Long Post Ahead - I'm going to paraphrase a couple of things here.
From Declan's news.com article (linked above):
Google chooses not to include pages that use such files in SafeSearch listings because its crawler can't explore the entire site and thus, the company says, can't be expected to judge the site's content.
It sounds like Google stumbled upon robots.txt, and threw out the entire site from SafeSearch (because it could not judge the "entire" site's content).
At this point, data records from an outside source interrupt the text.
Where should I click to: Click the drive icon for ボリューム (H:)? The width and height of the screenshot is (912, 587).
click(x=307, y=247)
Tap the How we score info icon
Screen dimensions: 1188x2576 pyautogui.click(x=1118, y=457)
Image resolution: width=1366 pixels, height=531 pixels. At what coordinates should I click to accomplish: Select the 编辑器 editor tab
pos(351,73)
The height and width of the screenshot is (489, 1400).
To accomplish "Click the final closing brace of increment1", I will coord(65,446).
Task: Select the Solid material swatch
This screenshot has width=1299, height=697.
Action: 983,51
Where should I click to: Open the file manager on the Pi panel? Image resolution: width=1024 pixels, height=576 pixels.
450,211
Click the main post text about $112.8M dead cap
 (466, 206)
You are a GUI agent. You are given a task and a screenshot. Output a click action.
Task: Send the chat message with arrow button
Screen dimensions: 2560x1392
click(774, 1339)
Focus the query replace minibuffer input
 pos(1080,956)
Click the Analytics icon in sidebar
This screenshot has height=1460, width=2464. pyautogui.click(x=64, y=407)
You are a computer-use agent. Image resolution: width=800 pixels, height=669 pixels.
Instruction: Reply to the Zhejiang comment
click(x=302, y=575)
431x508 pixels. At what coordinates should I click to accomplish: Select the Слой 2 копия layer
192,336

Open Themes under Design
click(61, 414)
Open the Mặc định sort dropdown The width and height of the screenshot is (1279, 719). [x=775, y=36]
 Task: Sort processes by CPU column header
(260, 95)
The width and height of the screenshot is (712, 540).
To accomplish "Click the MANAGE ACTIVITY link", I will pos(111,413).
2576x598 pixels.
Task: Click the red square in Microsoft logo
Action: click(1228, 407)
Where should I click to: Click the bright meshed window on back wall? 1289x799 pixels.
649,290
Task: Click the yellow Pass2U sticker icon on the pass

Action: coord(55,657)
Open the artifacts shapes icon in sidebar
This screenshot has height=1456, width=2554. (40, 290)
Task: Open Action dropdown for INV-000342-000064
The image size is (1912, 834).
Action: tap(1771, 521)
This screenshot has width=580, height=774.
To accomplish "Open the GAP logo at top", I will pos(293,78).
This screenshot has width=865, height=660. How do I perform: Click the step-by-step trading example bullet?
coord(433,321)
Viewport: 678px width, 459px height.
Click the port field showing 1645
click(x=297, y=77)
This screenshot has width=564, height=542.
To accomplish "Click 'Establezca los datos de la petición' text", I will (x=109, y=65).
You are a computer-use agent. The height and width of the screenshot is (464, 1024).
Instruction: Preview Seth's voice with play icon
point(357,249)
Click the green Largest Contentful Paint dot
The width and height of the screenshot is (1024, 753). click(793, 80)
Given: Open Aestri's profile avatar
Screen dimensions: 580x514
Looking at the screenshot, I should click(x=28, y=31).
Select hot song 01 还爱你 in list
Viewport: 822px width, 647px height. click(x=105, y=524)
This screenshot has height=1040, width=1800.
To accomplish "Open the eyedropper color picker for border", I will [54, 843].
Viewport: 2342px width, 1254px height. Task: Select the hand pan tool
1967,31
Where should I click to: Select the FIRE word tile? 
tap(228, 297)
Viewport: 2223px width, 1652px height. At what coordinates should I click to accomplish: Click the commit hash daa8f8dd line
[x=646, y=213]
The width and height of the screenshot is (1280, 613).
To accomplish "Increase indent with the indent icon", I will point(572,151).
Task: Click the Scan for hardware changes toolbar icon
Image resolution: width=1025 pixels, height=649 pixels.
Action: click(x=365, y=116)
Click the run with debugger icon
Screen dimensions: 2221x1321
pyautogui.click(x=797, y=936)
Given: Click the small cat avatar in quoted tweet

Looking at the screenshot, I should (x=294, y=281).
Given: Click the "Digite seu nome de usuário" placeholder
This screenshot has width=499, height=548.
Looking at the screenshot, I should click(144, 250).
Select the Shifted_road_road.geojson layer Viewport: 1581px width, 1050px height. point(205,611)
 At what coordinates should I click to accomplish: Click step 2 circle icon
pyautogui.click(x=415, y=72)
However, the report presents an even more confusing stance:
To assess the rate at which robots.txt configurations cause SafeSearch omissions, the author obtained robots.txt files from all web servers listed in the results linked above. Approximately 11% of pages listed above are hosted on web servers that use robots.txt to block at least one robot from accessing the URL listed. The author does not know what user-agent is associated with Google's SafeSearch indexing, and this analysis therefore considers a URL affected by robots.txt exclusion if the site blocks any robot from accessing that URL.
It goes on to say:
Update (4/10/03): Google staff report that pages are also excluded from SafeSearch when Google fails to retain a copy of the page in its cache, a result that may occur when Google failed to crawl the page due to low pagerank, unreachable servers, or "noindex" instructions in page meta tags. Google staff suggest that these additional problems cause omission of an additional 13% to 15% of the web pages linked above, causing a total of 24% to 26% of the pages linked above are omitted from SafeSearch not due to affirmative miscategorization by SafeSearch but due to failure of Google to retain a copy of the pages in its cache.
It sounds to me like these guys had a fundamental misunderstanding of how robots.txt actually works, which is suprising, considering the type of survey they were trying to do. Consider this:
First, if a robots.txt file instructs web bots not to visit a site, it is unclear how Google came to index that site in the first place. Google's documentation indicates that the company supports and abides by robots.txt, so if a site uses a robots.txt file to exclude systems like Google's, it is unclear why the site would nonetheless remain listed in Google. Additional research is necessary to clarify this point, and the author anticipates a subsequent article on this topic exclusively.
It just sounds to me like these guys are trying to prove something that we already know, and they really didn't do that great of research. I've found the sites that had robots.txt, and I'll examine them to see what the real deal is.